The goal of psoriasis treatment is to reduce the speed of cell growth that leads to it and remove the scales, making the skin smooth again. Treatment options include:
Various creams are often the first line of defense for mild psoriasis. They include:
- Topical corticosteroids: These are strong anti-inflammatory drugs meant to slow cell turnover and suppress the immune system. Their strength may depend on the area of the body you need them for. Long-term use can affect resistance and cause thinning of the skin, so these treatments are only usually used on active outbreaks.
- Vitamin D analogues: A synthetic form of vitamin D that helps slow skin cell growth.
- Anthralin: This is a medication that can help normalize DNA activity on the skin, remove scales and smooth the skin.
- Retinoids: Retinoids are also used for acne and sun damage, but they can also help decrease inflammation and normalize DNA activity.
- Salicylic acid: Also used to treat acne, salicylic acid helps remove dead skin cells and reduce scaling.
- Coal tar: One of the oldest treatments for psoriasis, this reduces scaling, itching and inflammation.
- Moisturizers: These won’t heal psoriasis, but they can help with many symptoms, including dryness sometimes caused by other medications.
Exposing the skin to certain kinds of light, both on its own and combined with other medications can help treat psoriasis. There are a few kinds of light therapy:
- Sunlight: UV rays can kill active T cells in the skin, which slows turnover and reduces scaling and inflammation.
- UVB phototherapy: These are controlled UVB light doses that can help mild or moderate cases of psoriasis.
- Narrow-band UVB: A new treatment similar to regular UVB therapy. Narrow-band UVB therapy may be more effective, but it can also increase the severity and longevity of burns.
- Goeckerman therapy: A combination of UVB treatment and coal tar treatment.
- Photochemotherapy: This is a medication that can make your skin more responsive to UVA exposure.
- Psoralen plus ultraviolet A (PUVA): PUVA treatment includes two or three treatments per week using light-sensitizing medications (psoralen) prior to UVA light exposure.
- Excimer laser: A specific form of light therapy only for infected areas, excimer laser therapy uses a controlled beam of UVB light.
Oral or Injected Medications:
In more severe cases of psoriasis, or in cases where other forms of treatment aren’t working, there are other medication forms that might be used:
- Retinoids: Drugs related to vitamin A that can reduce the production of skin cells.
- Methotrexate: An oral medication that suppresses inflammation and decreases skin production.
- Cyclosporine: An immune system suppressor.
- Biologics: Various, naturally sourced drugs that change the immune system.

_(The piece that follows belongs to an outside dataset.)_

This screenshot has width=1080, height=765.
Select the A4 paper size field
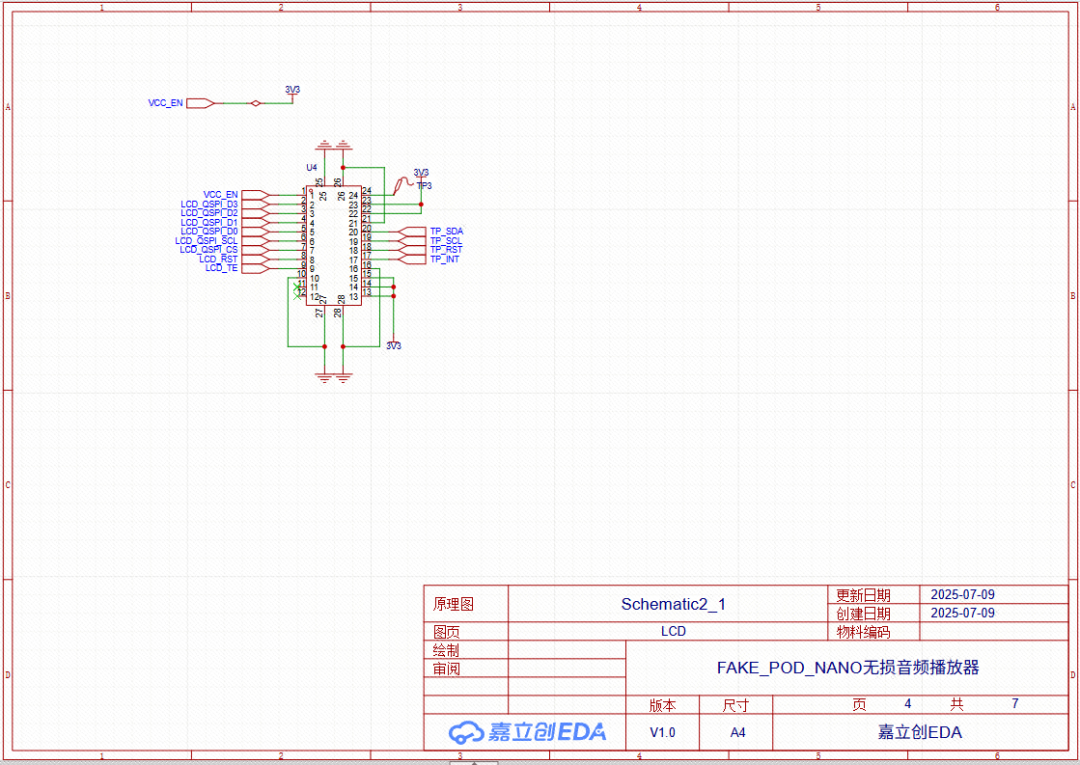click(737, 732)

These must be used with caution and doctor supervision.
- Experimental: There are several medications currently being researched for use with psoriasis.
In general, the first psoriasis treatment will be a more mild form, and may progress if initial treatments don’t succeed. Because of the up-and-down cycles with psoriasis, there will be times where it’s tough to treat.
Some people have found success reducing symptoms with a few basic home remedies.
If you have psoriasis or symptoms that are tough to manage, speak to your doctor about your options.